▶ _Ausgewählter Abschnitt_
* * *
"Supernerds" am Schauspiel Köln

Das Schicksal der Whistleblower

Eine Unterstützerin von Julian Assange hält Plakate hoch vor der ecuadorianischen Botschaft in London.
Eine Unterstützerin von Julian Assange vor der ecuadorianischen Botschaft in London. © picture alliance / dpa / Facundo Arrizabalaga
Von Susanne Luerweg |
"Supernerds" ist mehr als ein Theaterabend: Parallel dazu gibt es das Supernerds TV, einen Radioauftritt, interaktive Mitmach-Möglichkeiten und ein Buch. Im Mittelpunkt stehen Menschen, die für die einen Verräter und für die anderen Helden sind.
Abhörhotline 7: Melden Sie sich an zu Supernerds TV. Hier werden Sie selbst zum Spion, erfahren aber auch wie es sich anfühlt selbst überwacht zu werden.
"Der Supernerd ist aber einer, bei dem noch Charisma dazu kommt und ich habe brutalerweise mal gesagt, der auch Zugriff auf Frauen hat. Das klingt jetzt ganz hart. Jemand, der hochintelligent und normalerweise dieser seltsame Eckensteher ist, aber ein Supernerd ist eigentlich so ne Art Superheld als Nerd."
Erklärt Angela Richter, Regisseurin des Theaterstücks "Supernerds" am Kölner Schauspiel. Seit Jahren beschäftigt sich die zierliche Mittvierzigerin mit den Themen Überwachung, Datenschutz, und den Folgen für jene, die sich gegen die Praktiken der Geheimdienste auflehnen.
Mit einer Art Dreiklang will sie nun die Missstände zur Sprache bringen. Am Premierenabend wird es parallel zum Theaterstück eine Live-Übertragung im WDR-Fernsehen sowie eine Radiosendung geben. Auf allen Ebenen passiert Unterschiedliches. Als Regisseure im Hintergrund sollen die Zuschauer fungieren. Projektleiter Georg Tschurschenthaler.
"Das heißt, der Zuschauer zu Hause kann über seine Computer, sein Handy oder sein Tablet Einfluss auf den Verlauf des Abends nehmen. Das sind zum Teil ganz einfache Votings, Entscheidungen , aber er kann tatsächlich in die Dramaturgie des Abends eingreifen und mitbestimmen, wie das Ganze weiter verläuft."
Zeit der Whistleblower hat gerade erst begonnen
Die Rahmenhandlung ist gesetzt. Sie basiert auf Interviews, die Angela Richter mit Julian Assange, Edward Snowden und anderen sogenannten Whistleblowern geführt hat. Sie glaubt, die große Zeit der Supernerds hat gerade erst angefangen.
* * *
▶ _Quelldaten_
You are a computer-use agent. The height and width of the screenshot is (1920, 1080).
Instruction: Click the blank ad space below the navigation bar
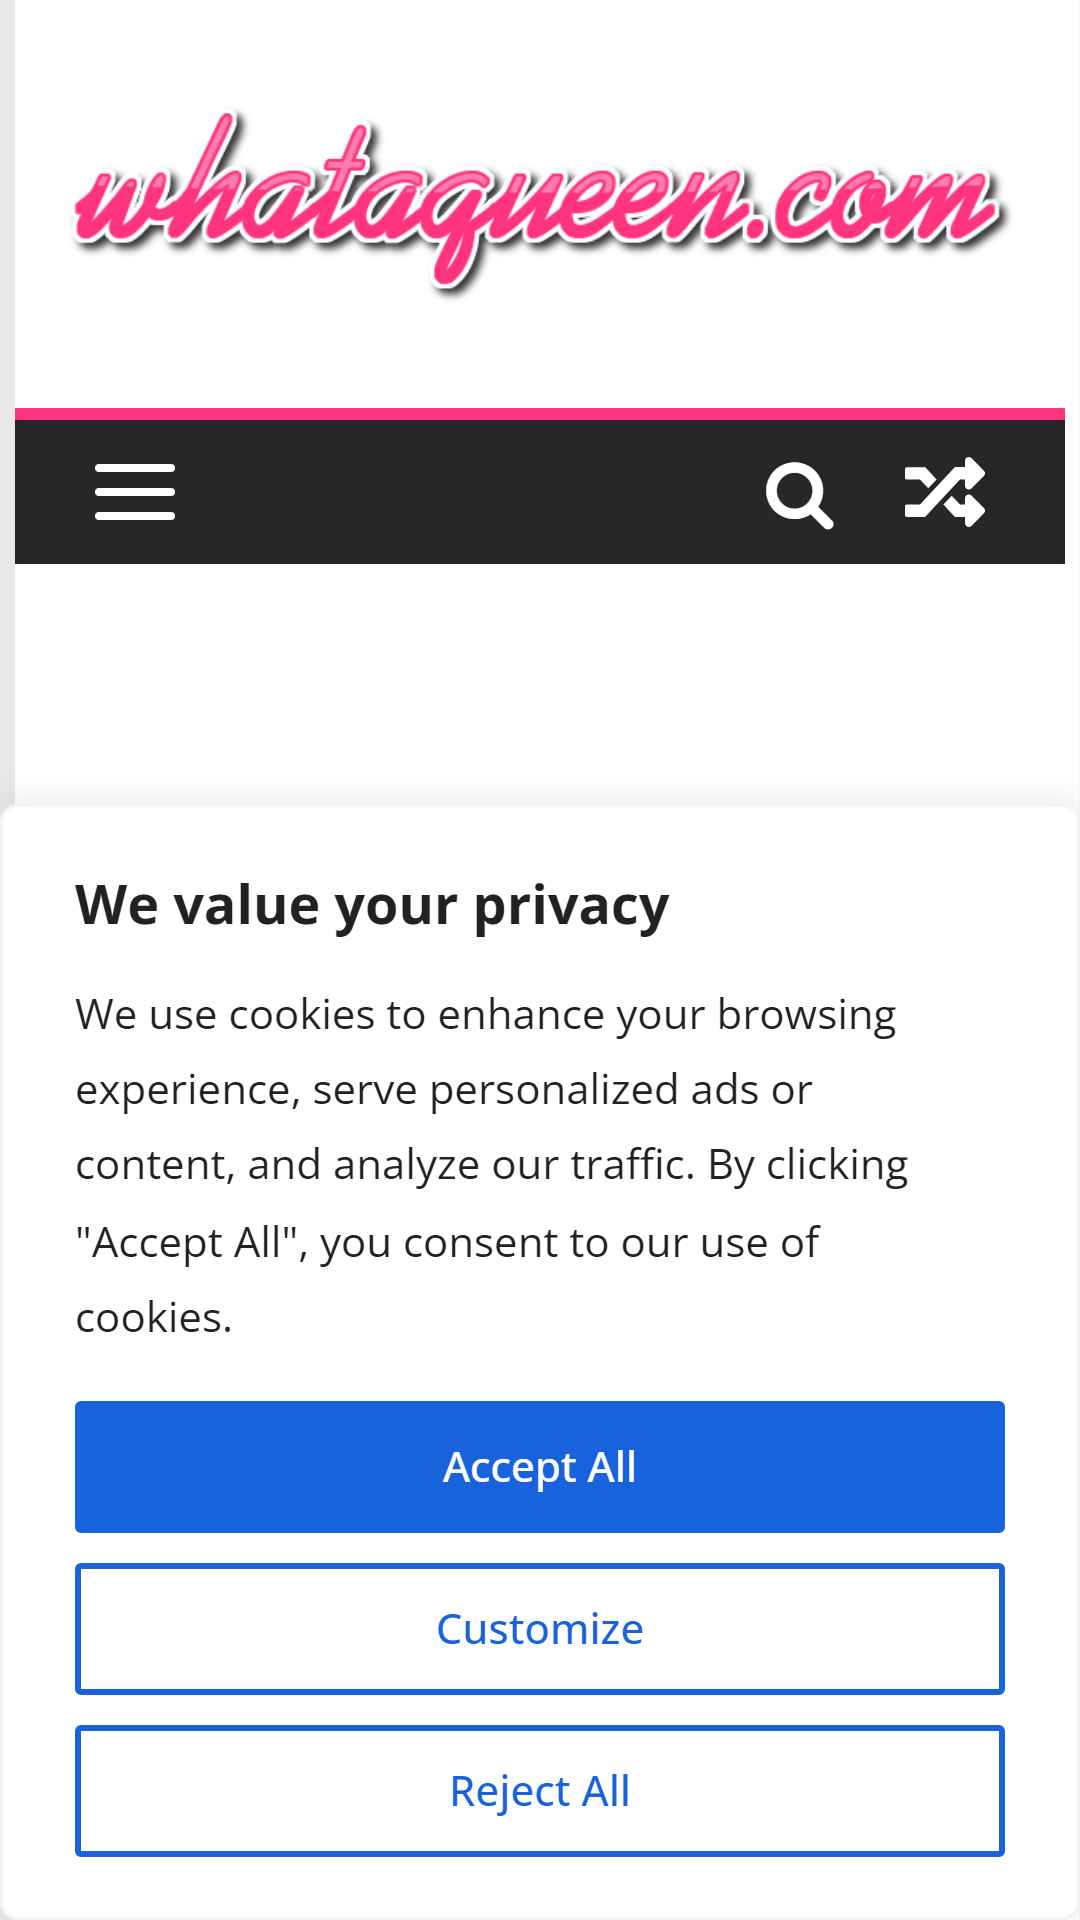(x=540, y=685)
* * *
▶ _Schriftliche Aufgabe_
Schreiben Sie aus dem Text über das Kölner Theaterprojekt „Supernerds“ die Stelle zwischen „Eine Unterstützerin von Julian Assange hält“ und „überwacht zu werden.“ wortgetreu ab, beide Stellen eingeschlossen.

▶ _Vollständige Ausgabe_
Eine Unterstützerin von Julian Assange hält Plakate hoch vor der ecuadorianischen Botschaft in London.
Eine Unterstützerin von Julian Assange vor der ecuadorianischen Botschaft in London. © picture alliance / dpa / Facundo Arrizabalaga
Von Susanne Luerweg |
"Supernerds" ist mehr als ein Theaterabend: Parallel dazu gibt es das Supernerds TV, einen Radioauftritt, interaktive Mitmach-Möglichkeiten und ein Buch. Im Mittelpunkt stehen Menschen, die für die einen Verräter und für die anderen Helden sind.
Abhörhotline 7: Melden Sie sich an zu Supernerds TV. Hier werden Sie selbst zum Spion, erfahren aber auch wie es sich anfühlt selbst überwacht zu werden.